“I can perceive that without your assistance,” answered the proud daughter of Sir Marmaduke—who perhaps would not have deigned a reply, had she not been piqued by the tone of the interrogator.

“You expected to find him, didn’t you?”

Marion hesitated to make reply.

“Of course you did; else why should you have come here? You intended to set him free; but you’re too late Mistress Wade. Master Holtspur has friends who think as much of him as you—perhaps more. One of them, you see, has been before you?”

“You mean yourself?”

Marion was constrained to put this question, by a thought that had suddenly occurred to her. She remembered the words of the sentry, who had spoken of “a girl having been sent by a lady.”

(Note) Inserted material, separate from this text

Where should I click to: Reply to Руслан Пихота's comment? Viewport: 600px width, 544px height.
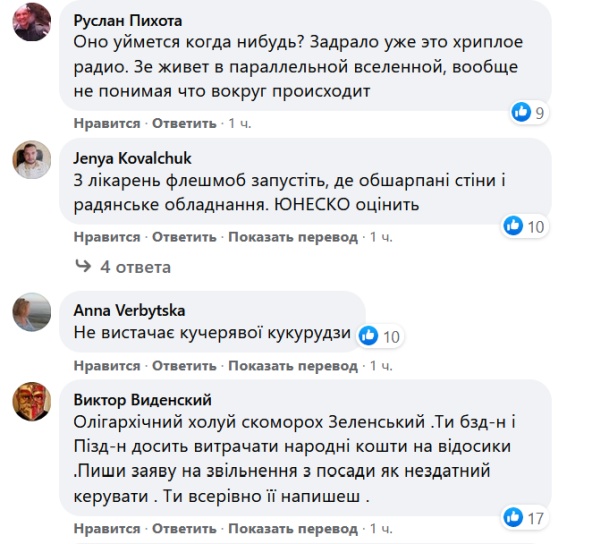pos(184,123)
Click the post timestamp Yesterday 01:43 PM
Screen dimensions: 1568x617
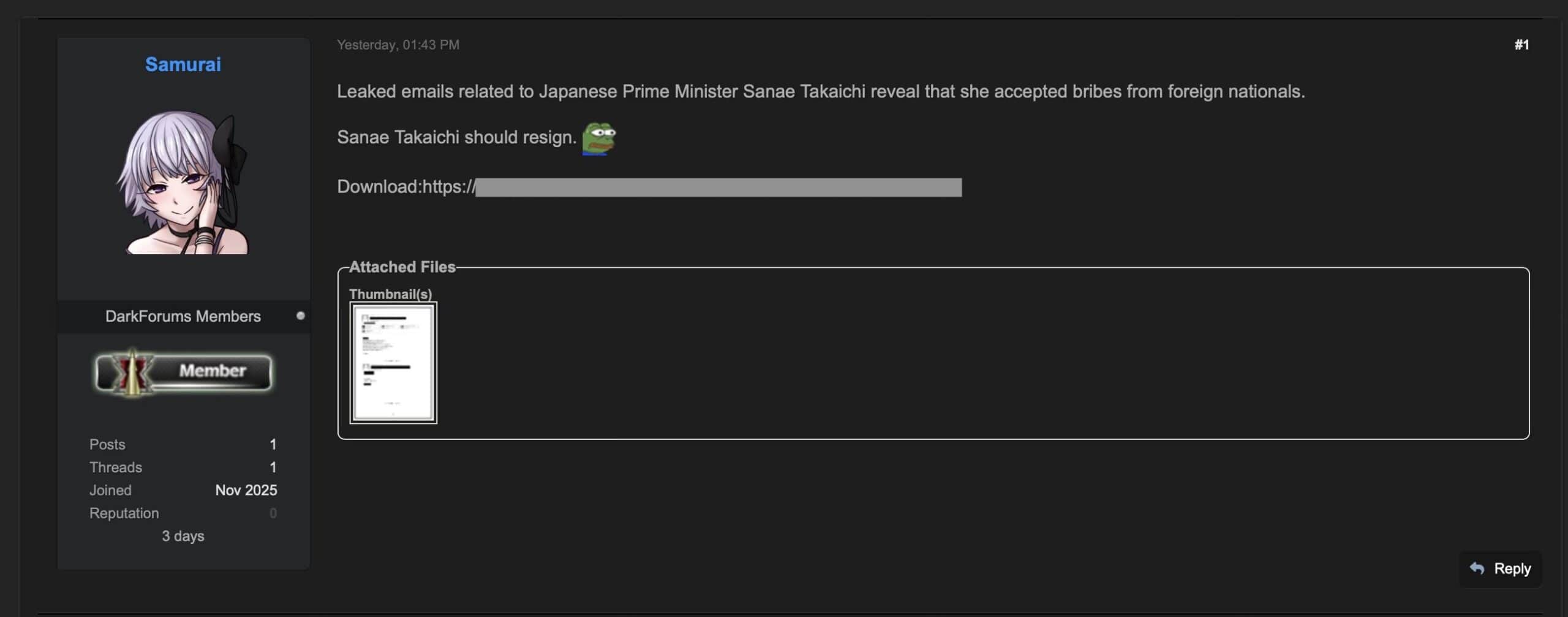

After all, was Bet Dancey only a messenger? And was there a real rival—one of her own rank—in the back ground?

Such a belief would to some extent have been consolatory to the heart of the questioner. But even this slight hope was crushed, by the reply to her interrogatory.

“A strange question that, Mistress Marion Wade? You see me here? You see I have risked my life to save his? Do you think I would do that for another? No—not for the queen herself—who I’ve heard likes him as much, as either you or me?”

“There’s not much risk,” replied Marion becoming irritated in spite of herself, at the insolent tone of her rustic rival. “To you I should think, not much risk of anything.”